A atual epidemia de overdose de opioides está bem documentada. Embora o uso de opioides para tratamento de migrânea em departamentos de emergência nos Estados Unidos tenha caído 10% ao ano de 2010 a 2017, ainda permanece tão alto quanto 28%. A American Headache Society orienta que a hidromorfona IV “pode ser evitada”, e a Canadian Headache Society recomenda contra o uso de morfina IV e tramadol IM. Entre as 5 principais recomendações da American Academy of Neurology na campanha Choosing Wisely de 2013 reforçam que os clínicos devem evitar o uso de opioides “exceto como último recurso”, e o American College of Emergency Physicians recomenda “preferir o uso de medicamentos não-opioides no tratamento de cefaleias primárias agudas em pacientes no pronto-socorro”.
Esta revisão sistemática apresenta limitações: incluiu apenas estudos em inglês, assumiu que cristalóide IV não afeta resultados, enfrentou heterogeneidade clínica e conceitual (critérios diagnósticos, intensidade da dor, definição de desfechos, regimes).

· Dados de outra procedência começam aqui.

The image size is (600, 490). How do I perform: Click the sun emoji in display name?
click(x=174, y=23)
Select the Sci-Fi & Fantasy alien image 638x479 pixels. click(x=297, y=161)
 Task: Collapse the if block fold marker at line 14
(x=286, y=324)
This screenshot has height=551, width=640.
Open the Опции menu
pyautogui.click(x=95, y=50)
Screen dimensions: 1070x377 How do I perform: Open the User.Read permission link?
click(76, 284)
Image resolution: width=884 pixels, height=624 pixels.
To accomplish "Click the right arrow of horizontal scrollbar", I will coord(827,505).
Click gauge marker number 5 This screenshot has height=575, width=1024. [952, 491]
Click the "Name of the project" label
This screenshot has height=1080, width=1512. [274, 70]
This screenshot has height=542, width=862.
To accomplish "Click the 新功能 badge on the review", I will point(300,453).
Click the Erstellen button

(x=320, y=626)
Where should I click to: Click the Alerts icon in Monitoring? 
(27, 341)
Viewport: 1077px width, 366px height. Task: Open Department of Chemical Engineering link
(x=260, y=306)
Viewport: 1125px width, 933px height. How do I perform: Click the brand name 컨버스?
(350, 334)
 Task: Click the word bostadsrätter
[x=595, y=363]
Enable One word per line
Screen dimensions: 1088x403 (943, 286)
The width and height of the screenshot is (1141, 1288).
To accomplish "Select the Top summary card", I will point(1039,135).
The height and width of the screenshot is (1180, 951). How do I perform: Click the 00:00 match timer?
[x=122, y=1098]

Além disso, as reações adversas agrupadas têm importância clínica variável, a notificação foi pouco padronizada e amostras pequenas podem mascarar heterogeneidades relevantes, ampliando a incerteza das estimativas.
Mensagem prática
Em pronto-atendimento, clorpromazina IV/IM e combinações de metoclopramida + AINE surgem como opções eficazes para alívio rápido da migrânea, mas efeitos colaterais devem ser monitorados. Dexametasona pode atuar como adjuvante, com perfil de segurança favorável. Ainda assim, a decisão deve considerar protocolos locais e o perfil individual de cada paciente, dado o nível de evidência ainda limitado para segurança e comparações diretas.